Add every stop on a multi-city trip and get a timeline of local times, UTC offsets, daylight hours, and jet lag adjustment windows for each leg.


Your Trip


How It Works

Local times and UTC offsets

Each destination carries an IANA time zone name such as Asia/Tokyo. The planner asks your browser for the UTC offset of that zone on the date you arrive, so daylight saving transitions are handled automatically; a trip to London in January and the same trip in July produce different offsets. Nothing is sent to a server and no time zone table ships with the page.

Daylight hours

Sunrise and sunset come from the standard sunrise equation. For the latitude and longitude of the city the tool works out solar noon for that day, then the sun's declination, then the hour angle at which the sun sits 0.833° below the horizon (the usual allowance for atmospheric refraction and the sun's radius). Daylight length is the span between the two. Above the polar circles the equation has no solution for part of the year; the planner reports midnight sun or polar night instead of inventing a sunrise.

The body clock model

Your body clock does not jump when the plane lands; it drifts. The planner tracks it as an offset that starts aligned with home and then moves toward each destination while you are there:

  • Flying east means the local clock is ahead and you must advance. Advancing is the harder direction, so the model uses about 1 hour per day.
  • Flying west means the local clock is behind and you must delay. Delaying is easier, so the model uses about 1.5 hours per day.
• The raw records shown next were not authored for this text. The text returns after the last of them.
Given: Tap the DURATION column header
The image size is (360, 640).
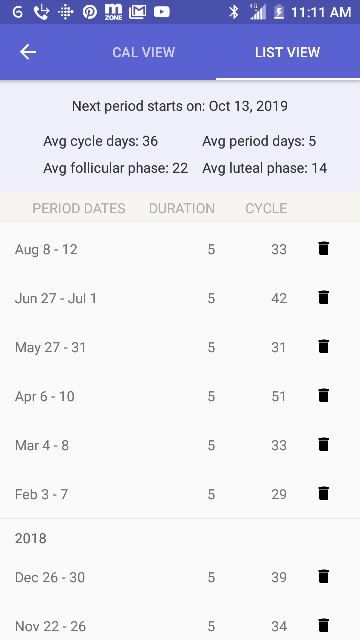Looking at the screenshot, I should 182,208.
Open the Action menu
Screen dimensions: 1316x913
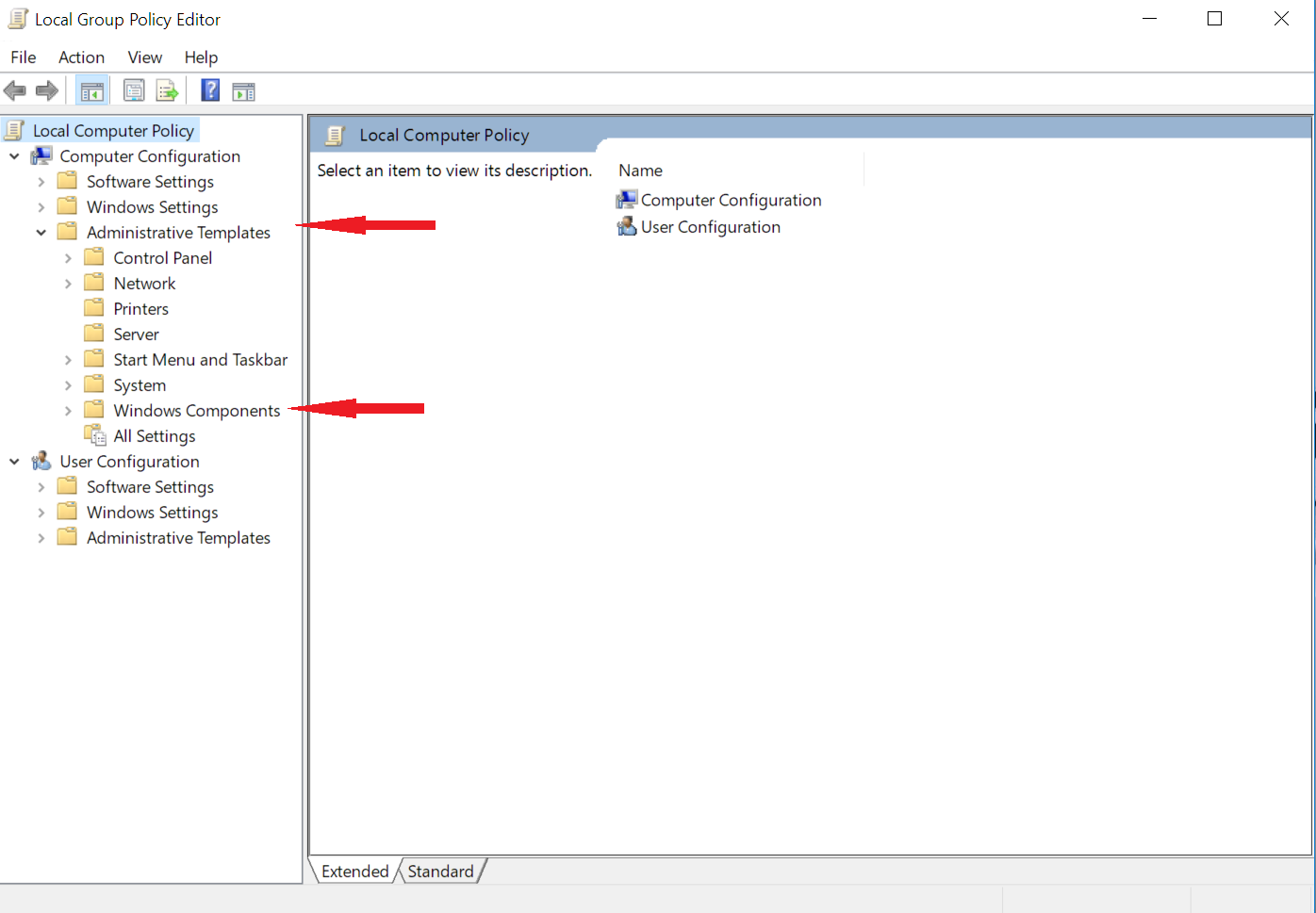point(81,57)
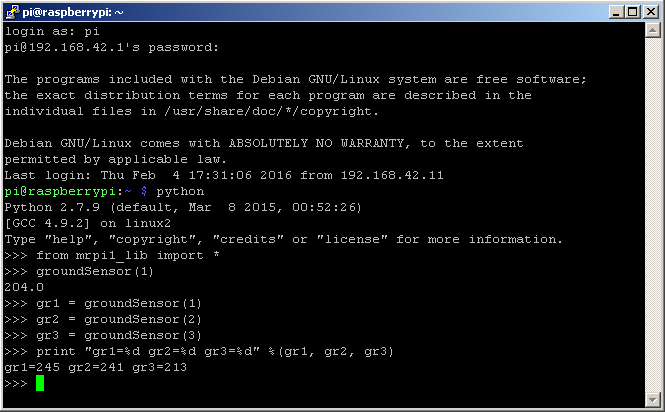Click the scrollbar up arrow
Image resolution: width=665 pixels, height=412 pixels.
[x=652, y=31]
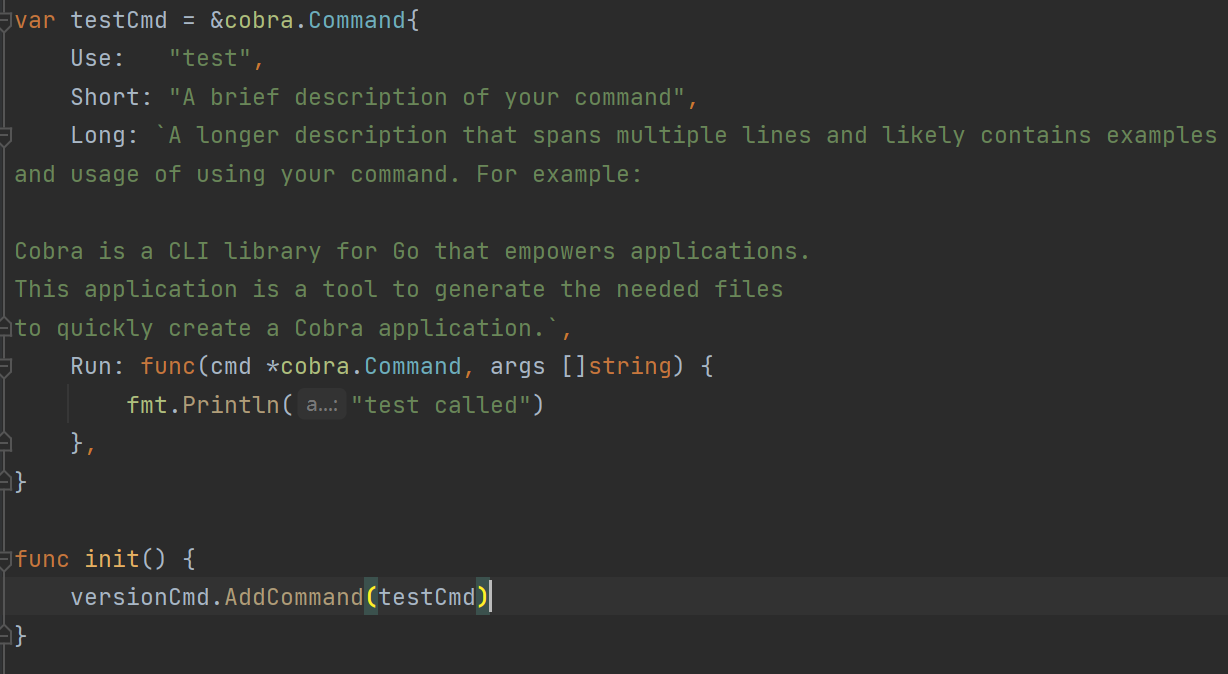Fold the Long multi-line string in gutter
Screen dimensions: 1228x674
(5, 136)
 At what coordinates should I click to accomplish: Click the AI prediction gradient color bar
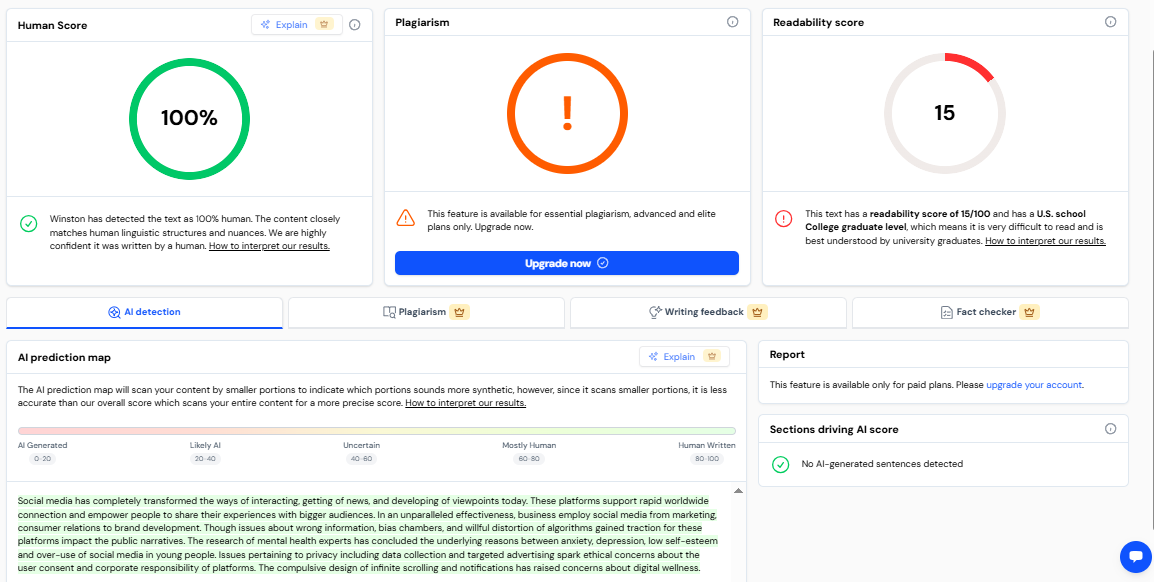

Any shift left over when you board the next flight is carried into the following leg. This is what makes a multi-stop trip different from a single hop: arrive in Singapore still four hours out of phase and the flight to Sydney starts from that four-hour deficit, not from zero.

Jet lag adjustment windows

The anchor is your core temperature minimum, roughly two hours before your habitual wake time. Light landing after that point pushes your clock earlier; light landing before it pushes your clock later. The planner places that low point on the destination clock and marks the windows accordingly:

  • Advancing (east): seek bright light in the four hours after the low point, avoid light in the four hours before it.
  • Delaying (west): seek bright light in the evening before the low point, avoid light in the morning after it.

Getting this backwards is worse than doing nothing, because light in the wrong window drags your clock away from local time. When a window falls in darkness a light box or a well-lit room is the practical substitute; when an avoid window falls in daylight, sunglasses and indoor light are enough.

Reading the strips

Every leg draws two bars covering local midnight to local midnight. The upper bar is the day, with the lit band running from sunrise to sunset and the vertical rule at solar noon. The lower bar is the light plan for arrival day, showing the seek window, the avoid window, and the sleep window your body clock is still running on.

Limits worth knowing
  • Shift rates are population averages; morning types tend to advance more easily than evening types, and adjustment slows with age.
  • Sunrise and sunset are computed for a flat horizon at sea level, so mountains and tall cities shift real first light by minutes.
  • For stays of two nights or fewer the model often reports that full adjustment is not worth attempting; staying on home time is usually the better play.
  • The plan covers light and sleep timing only. It is not medical advice.